One of the most rewarding parts of working in a museum or gallery is the chance to undertake research into collections and to be able to share this learning with our visitors. In 2017, I researched Barbara Hepworth’s personal library for a collection display – the first public presentation of the artist’s books. For Hepworth, reading formed part of a daily creative process that, alongside carving, also included listening to music, writing and dance. As she stated, ‘It’s only through living and feeling, reading and feeling, carving and feeling that I believe and have faith.’
Hepworth amassed an extensive personal library of books reflecting a broad array of interests, with subjects varying from natural history and mathematics, to Christian Science, poetry, cookery and even cats. The books provide a glimpse into her lively and intellectually stimulating world, which in turn fed into the development of her work.
Many books were gifted from friends, often sent with letters, and contain written inscriptions and dedications. In other ways, we see Hepworth’s own notes and annotations. Some of my particular favourites are dictionaries that include shopping-style lists for possible titles – a number of which became titles for sculptures in our collection, such as Curved Forms (Pavan) and Coré.
Hepworth’s copy of Sophocles’ Electra also contains the annotations she made in preparation for producing set and costume designs for Michel St Denis’ 1951 production of the play at London’s Old Vic, starring Peggy Ashcroft in the title role.

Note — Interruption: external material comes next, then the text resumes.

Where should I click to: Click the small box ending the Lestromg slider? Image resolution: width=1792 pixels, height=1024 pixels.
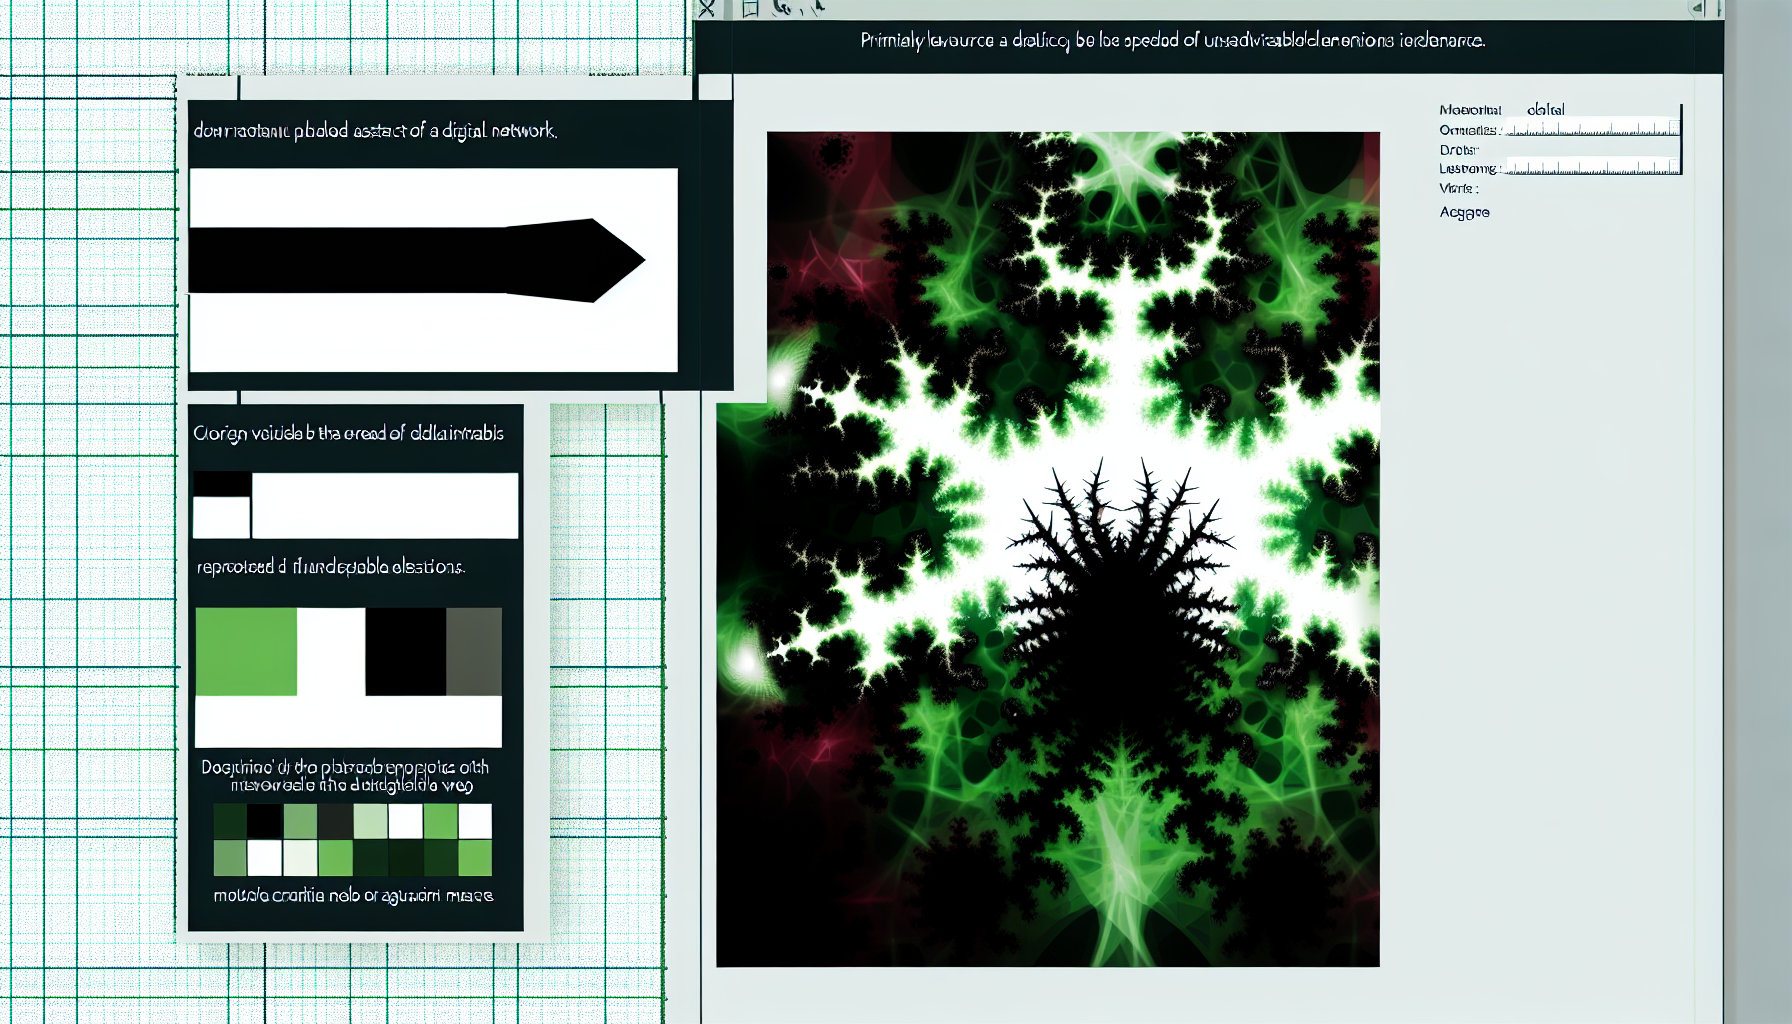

Throughout her life, Hepworth was deeply engaged with political and social debates, believing that the artist had a crucial role to play in society, and this is something that the library makes apparent, from copies of the United Nations News to books on nuclear disarmament. Her two favourite books however were The Poetics of Music by Igor Stravinsky and Zen in the Art of Archery by Eugen Herrigel. Finally, not to be missed is Charles Duffy’s Ordinary Cats – proof that Hepworth was as much the cat lover as any of us!